Plaintiff's intestate was not of the class for the protection of which the rule or custom was designed, and, under the decisions of the Supreme Court to which we have referred, and others, he assumed the risk of accidents ordinarily incident to his employment. Chesapeake & Ohio Ry. Co. v. Mihas, 280 U.S. 102, 50 S. Ct. 42, 74 L. Ed. 207; Chesapeake & Ohio Ry. Co. v. Nixon, 271 U.S. 218, 46 S. Ct. 495, 70 L. Ed. 914; Boldt v. Penn. R. Co., 245 U.S. 441, 38 S. Ct. 139, 62 L. Ed. 385; Di Caprio v. N.Y.C.R. Co., 231 N.Y. 94, 131 N.E. 746, 16 A.L.R. 940.

It is, however, contended by the plaintiff that she may recover without regard to any violation of rule or custom by the backing train because Eastwood, who was operating the speed car, was negligent in running it at a high speed and allowing it to collide with the passenger train. But the difficulty with this contention is that the complaint did not seek to recover for the negligence of Eastwood, and, if negligence is to be imputed to defendant by reason of the acts of Eastwood, it should be amended before a new trial. The complaint based defendant's alleged negligence upon the theory that the persons "in charge of the signal system of defendant and the operation of the switches leading upon the main track * * * were negligent in allowing and permitting said speeder to be operated in close proximity to the rear of said passenger train and allowing said passenger train to back up against traffic in the same block while said speeder was moving in the same direction," and "that the persons in charge of said passenger train failed * * * to give any warning of the fact that it was backing up. * * *" In other words, failure of those in charge of the passenger train to flag the speeder, and not the carelessness of Eastwood, was the fault on which the plaintiff based her claim and the parties went to trial. It was the only negligence referred to in plaintiff's opening.

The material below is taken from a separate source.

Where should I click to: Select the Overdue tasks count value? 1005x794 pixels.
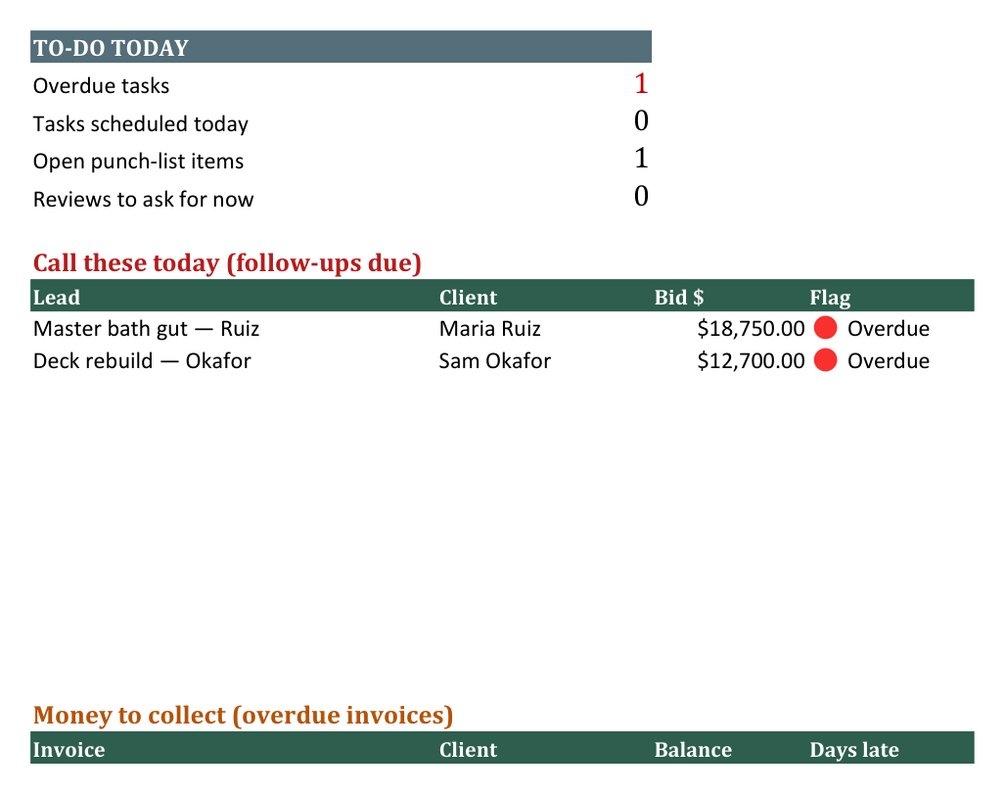pos(641,84)
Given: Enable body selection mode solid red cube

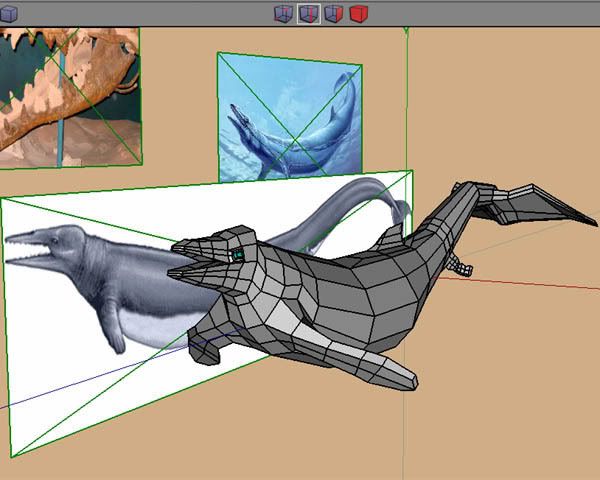Looking at the screenshot, I should 359,14.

Before the accident, Eastwood was bending over, fussing with the gasoline engine to prevent it from skipping, and is said to have been operating the speed car. If, by acquiescence of the intestate, Eastwood was in charge of the operation of the car and by his negligence permitted it to run into the passenger train, that negligence would be imputable to the defendant, and the latter, under the Employers' Liability Act, would be unable to shield itself by the negligence of Eastwood, because he was a fellow servant of the intestate. Upon such a theory any carelessness of intestate in failing to look or warn might go only in mitigation of damages.But if the intestate was responsible for watching the track ahead while Eastwood was fixing his engine, and, by his own negligence, directly caused the collision, the plaintiff under such decisions as Davis v. Kennedy, 266 U.S. 147, 45 S. Ct. 33, 69 L. Ed. 212, and Unadilla Valley Railway Co. v. Caldine, 278 U.S. 139, 49 S. Ct. 91, 73 L. Ed. 224, would not be entitled to recover. The question whether intestate's neglect if under a duty to act was the primary cause of the collision may involve difficult considerations of law and fact which we do not pass upon on the present record. It is enough to say that, up to the time defendant moved for a nonsuit at the close of the evidence, no cause of action based upon the negligence of Eastwood had been asserted, and that it may be doubted whether the testimony as it stood sufficiently developed facts upon which a liability might be founded.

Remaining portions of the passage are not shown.